Use a systemd unit override which is the supported way of handling it.
mkdir /etc/systemd/system/mariadb.service.d
Pop a .conf file in there with the directives you want to override.
If you do 'systemctl edit <unit_name>' that's how it organises things.
Back to the question of the OP ... sounds like you are in the perfect area of requirements for a unit template with each tomcat instance from the template and override User in each to make them different and individually controllable.
Thank you all for the helpful advice!
Additional question:
Am 22.09.2017 um 09:05 schrieb James Hogarth james.hogarth@gmail.com:
Small side note... don't use .include as it's not recommended and long since deprecated.
Use a systemd unit override which is the supported way of handling it.
mkdir /etc/systemd/system/mariadb.service.d
Pop a .conf file in there with the directives you want to override.
If you do 'systemctl edit <unit_name>' that's how it organises things.
unfortunately I have not overly much experience with systemd at the moment. I did some internet search, and I guess I had to do
# systemctl edit tomcat@[myUniqueInstanceName]

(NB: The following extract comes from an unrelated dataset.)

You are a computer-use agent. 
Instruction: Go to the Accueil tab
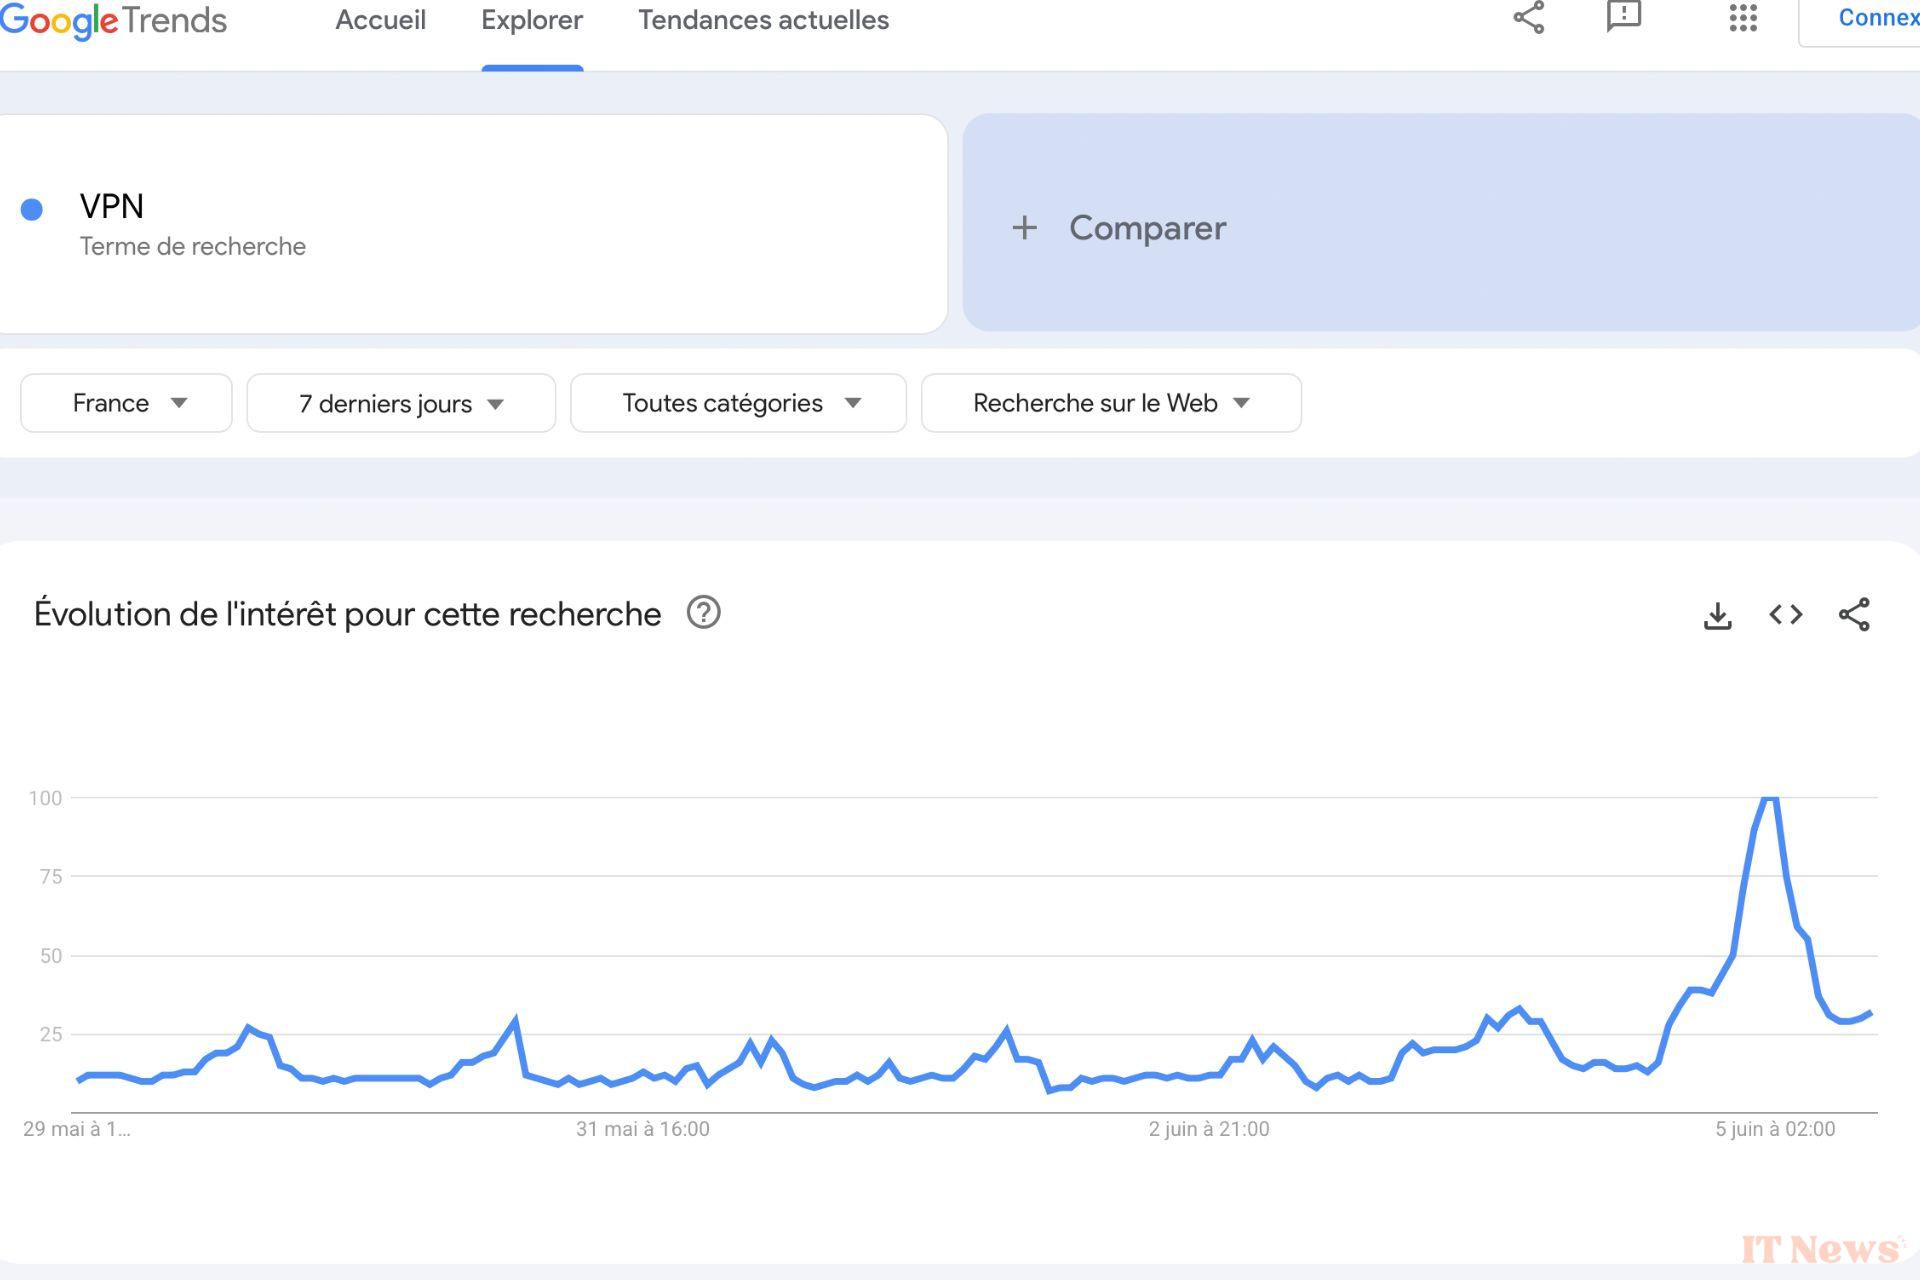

and then insert into the edit windows [Service] LimitNoFile=8200 and save
So I double the no of open files for that specific instance.
I Would be grateful if you could confirm or correct this.
Back to the question of the OP ... sounds like you are in the perfect area of requirements for a unit template with each tomcat instance from the template and override User in each to make them different and individually controllable.
To start my various Tomcat instances I execute various calls of:
systemctl start tomcat@[myUniqueInstanceName]
So I guess Fedora tomcat package already uses unit templates.
In /usr/lib/systemd/system/tomcat@.service unit file I find
- <
[Service] . . . Environment="NAME=%I" EnvironmentFile=-/etc/sysconfig/tomcat@%I ExecStart=/usr/libexec/tomcat/server start . . . User=tomcat Group=tomcat
- <
So, there is a mechanism to perform an instance specific configuration using a file in /etc/sysconfig, nevertheless the user name is hard coded into the unit file, I guess.
So my only options are to either modify the unit file to make the user configurable (and provide a patch to Fedora) or to use the "systemctl edit tomcat@[myinstancename]" facility to overwrite the user per instance?
Thanks for your support and help.
Peter
On Fri, Sep 22, 2017 at 12:55:34AM +0200, Peter Boy wrote:
My issue is: If my instances are all executing as the same user I get sometimes an „Too many open files“ error message and the instance stops executing. In RHEL it helps to define separate users per instance. The other instances were not affected by the broken one.
There may be other reasons to run as separate users, but to address the immediate problem, have you instead considered raising the limit on open files for the tomcat user?
On a bigger scope, you might want to look at using containers to separate your different instaces, which will both address this and give other benefits.